The Dutch presentation about its high infant mortality at the peristat meeting in June focussed on the high rate of congenital anomalies and said what was being done about that, Dutch policies about resuscitation of very preterm babies and the high age of mothers at childbirth, the highest in Europe. Obviously no one can turn the clock back, but they want to address maternity leave and child care problems with a view to enabling women to have babies younger in future.

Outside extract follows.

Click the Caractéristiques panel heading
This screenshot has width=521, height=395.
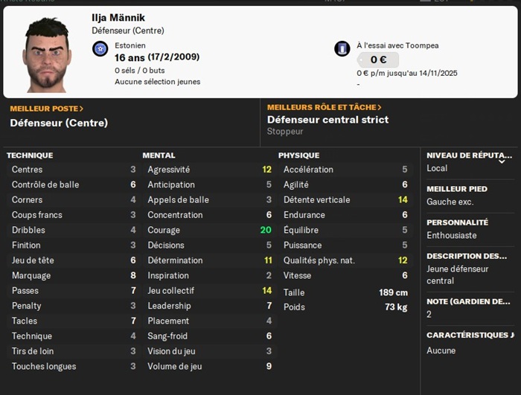pos(470,335)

Obviously, the moment the Dutch obstetrician who gave this talk stood up to give it, every other obstetrician in the room was expecting him to say something about home births. When questioned, he said that no, that wasn't what gaive the Netherlands a high infant mortality rate, it was the other things he had spoken about.
Alison
Alison Macfarlane
Department of Midwifery
City University
24 Chiswell Street
London EC1Y 4TY
Phone (0) (44) 207 040 5832
Fax (0) (44) 207 040 5866
Email [log in to unmask]
-----Original Message-----
From: A forum for discussion on midwifery and reproductive health research. [mailto:[log in to unmask]] On Behalf Of Elizabeth Duff
Sent: 22 September 2006 08:45
To: [log in to unmask]
Subject: Re: Safety of births outside conventional maternity settings
With regard to the mention of the Dutch perinatal death rate, I have understood from conversation with Dutch midwives that this rate is likely always to be somewhat higher than, e.g. the UK one, since policies on both antenatal screening for abnormality and neonatal intensive care for extremely premature infants are substantially different, leading - in the Netherlands - to fewer terminations of pregnancy for abnormality and fewer very preterm babies surviving. These approaches to care, I believe, are not connected with home, hospital or birth centre settings.
Dutch midwives please correct me if I am wrong as this is anecdotal.

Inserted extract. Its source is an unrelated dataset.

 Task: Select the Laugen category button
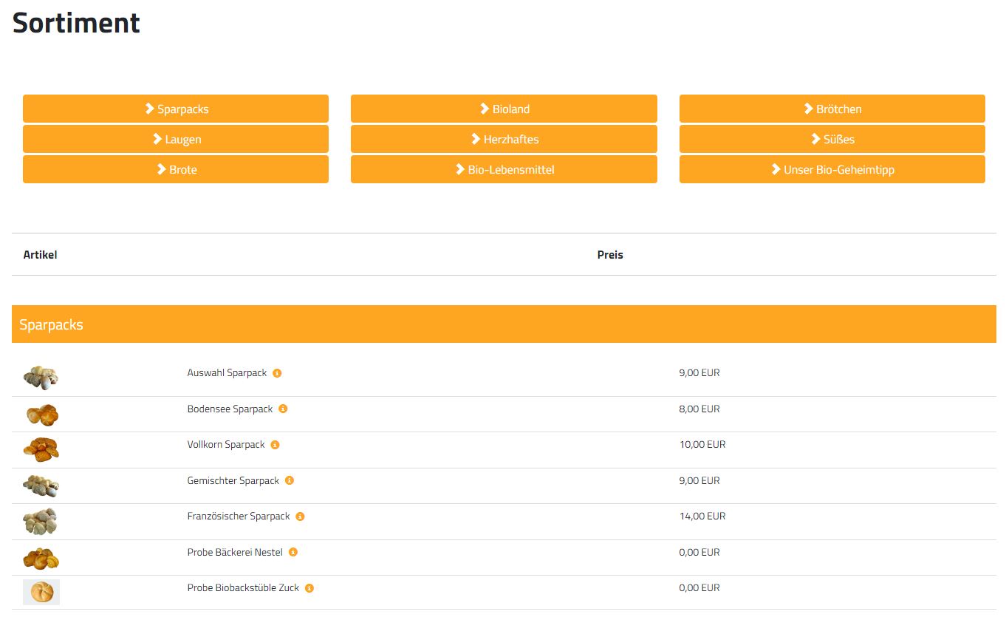click(176, 139)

Elizabeth (non-midwife, non-researcher, non-Dutch!)
----- Original Message -----
From: "Soo Downe" <[log in to unmask]>
To: "(Elizabeth Duff)" <[log in to unmask]>
Sent: Thursday, September 21, 2006 11:06 PM
Subject: Re: Safety of births outside conventional maternity settings
Dear Sophie
I agree with Declan, Jane, and Alison that it is important to be clear
what is being compared with what. There are at least the following
configurations, and evidence from one type of configuration will not
necessary apply to the others, quite apart from the separate question
about the transferability across cultures:
home births with publicly paid midwives or nurse-midwives
home births with publicly paid doctors
home births with independent, private midwives or doctors
centralised hospitals without midwife led care
centralised hospitals with midwife led care
birth centres based within a centralised hospital without midwife led
care
birth centres based within a centralised hospital with midwife led
care
Birth centres geographically separate from centralised hospitals
without midwife led care
Birth centres geographically separate from centralised hospitals with
midwife led care
Then there is the issue of selection criteria, as raised in Alisons
letter - if a system accepts high risk births, the mortality rates
cannot be generalised to systems that accept low risk birth. And, of
course, the findings must be based on intention to treat, otherwise they
are not useful for policy development. To me, these are the kind of
arguments that can be used to counter claims that, for example, data on
home birth undertaken by private independent midwives can be applied to
integrate birth centres.
For data on integrated birth centres based within centralised units,
the relevant Cochrane review is probably the best evidence:
Hodnett ED, Downe S, Edwards N, Walsh D. Home-like versus conventional
institutional settings for birth. The Cochrane Database of Systematic
Reviews 2005, Issue 1
Summarised in: Hodnett ED, Downe S, Edwards N, Walsh D. 2005 Home-like
versus conventional institutional settings for birth. Birth, 32 (2)
151-151(1)
In the review, we do note a possible trend towards increased perinatal
mortality, but this does not reach statistical significance, even though
we included 8677 women. This suggests that the risk, if it does exist
and can be generalisible, is very much lower than 1:70 in these
settings. We also hypothesise that the issues underlying this may be
about disarticulation between systems - the consequence of this is that
in systems where there is good mutual trust and respect between those
working in the birth centre and those working in the hospital system, it
may be that perinatal risk is minimised. This theory still needs to be
tested.
The only review I am aware of that is focused on free standing
(geographically separate) units that I am aware of, apart from the very
comprehensive NPEU report, is our paper in Birth:
Walsh D, Downe S 2004 Outcomes of Free-Standing, Midwifery-Led Birth
Centres: a structured review. Birth 31:3 222-9
This concludes that the evidence base is not good, but such data as we
do have indicates that there may be many benefits for women and babies
booking for birth in these kind of settings.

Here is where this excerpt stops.